The “NIMS method” treats inventory as supplies used in business, or as “non-incidental materials and supplies.” This method provides small businesses with a deduction for their inventory in the year that the inventory is either paid for or “used or consumed”—whichever comes later. This means that if your client buys inventory in December 2024 but does not provide it to customers until January 2025, they have to deduct the inventory cost for tax year 2025. 

This method also allows small businesses to deduct labor and overhead expenses as they are incurred. Previously, small businesses were required to capitalize these expenses, spreading out the cost over a longer period of time like you would do with an asset. Under the new law, businesses can accelerate these deductions and receive the full amount in one tax year.  

Three Benefits of the “Small Business Taxpayer Exemptions”
 

After issuing the final regulations for the NIMS method, the Treasury and IRS highlighted three key benefits that come with these new tax rules:

1. Wider Eligibility

The TCJA provision significantly expanded the types of taxpayers permitted to use the NIMS method. Previously, only businesses in certain industries and those with less than $1 million in gross receipts could treat their inventory as non-incidental materials and supplies. One exception was for contractions with less than $10 million in gross receipts who could also be eligible. Producers and resellers typically were not eligible at all. 

The new law expanded the availability of the NIMS method to all types of trades or businesses, including producers and resellers, and increased the cap to $25 million in gross receipts.

2. Burden Reduction

Second, treating inventory as non-incidental materials and supplies makes life simpler for small businesses and reduces their tax burden. Under the new law, only certain costs need to be capitalized as inventory. Direct labor costs or indirect costs like overhead can be expensed immediately instead of being tracked and capitalized over the course of years. Because the accounting process is much less complicated, small business owners may not need as much outside assistance and can save money on accounting expenses. 

3. Cash Method for Purchases and Sales of Merchandise

Lastly, taxpayers who are eligible for using the NIMS method are eligible to use the overall cash method of accounting for purchases and sales of merchandise instead of the accrual method. This allows businesses to receive a larger tax deduction sooner, but remember that “sooner” is not the same as “immediately.” Again, under the NIMS method the business will expense the inventory either when it is paid for or when it is provided to the customers. Be sure to clarify this rule when recommending this method to your clients. 

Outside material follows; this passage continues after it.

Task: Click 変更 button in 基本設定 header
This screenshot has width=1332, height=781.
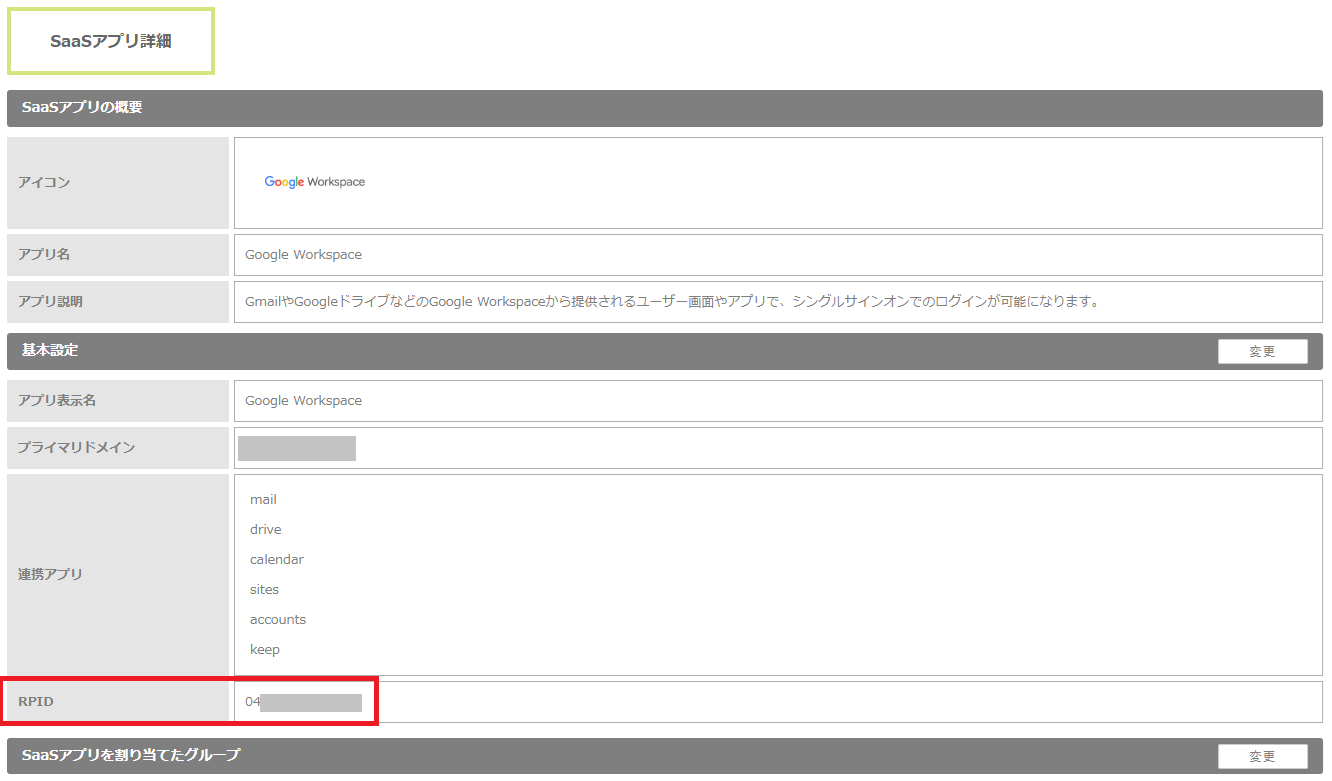Action: pyautogui.click(x=1262, y=352)
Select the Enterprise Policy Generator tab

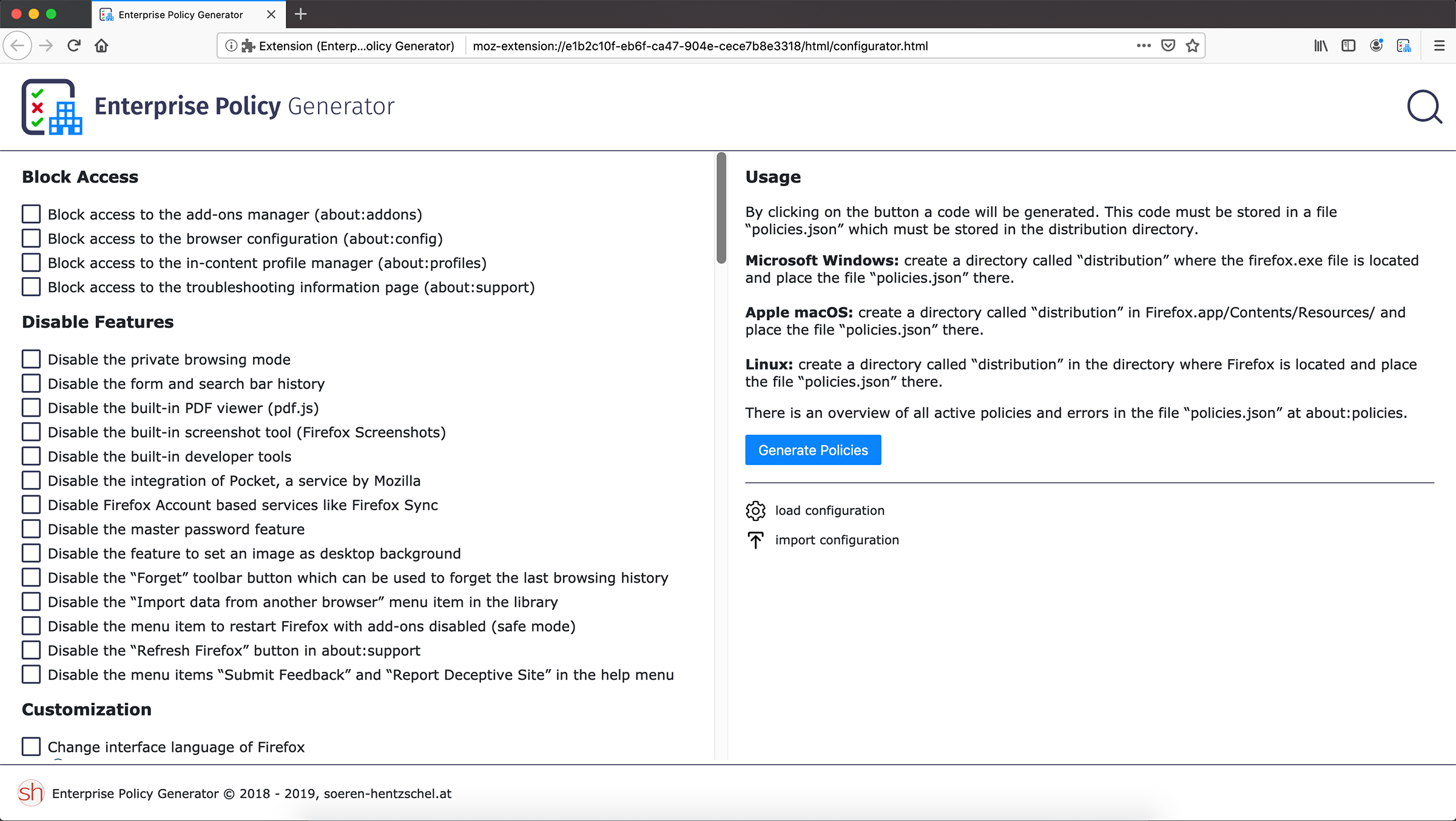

The De Minimis Safe Harbor Rule

When recommending the NIMS method, some taxpayers (and tax professionals) may be tempted to treat their inventory as non-incidental and also expense individual items of inventory. This is typically allowed under the “de minimis safe harbor,” which permits businesses to deduct expenditures under $2500 instead of capitalizing them. However, once a business opts into the NIMS method, the final regulations clearly prohibit this: a taxpayer cannot use the de minimis safe harbor and treat their inventory as non-incidental at the same time. 

Summary

Small business owners are often unaware of the new rules around the cash method of accounting and treatment of inventory—or they may not truly understand the tax savings opportunities hidden here. This is where the help of a tax professional comes in. By walking your clients through the benefits of switching to the cash method (for eligible businesses) and changing how they treat inventory, they may be able to reduce their tax bill with very little change to their day-to-day operations.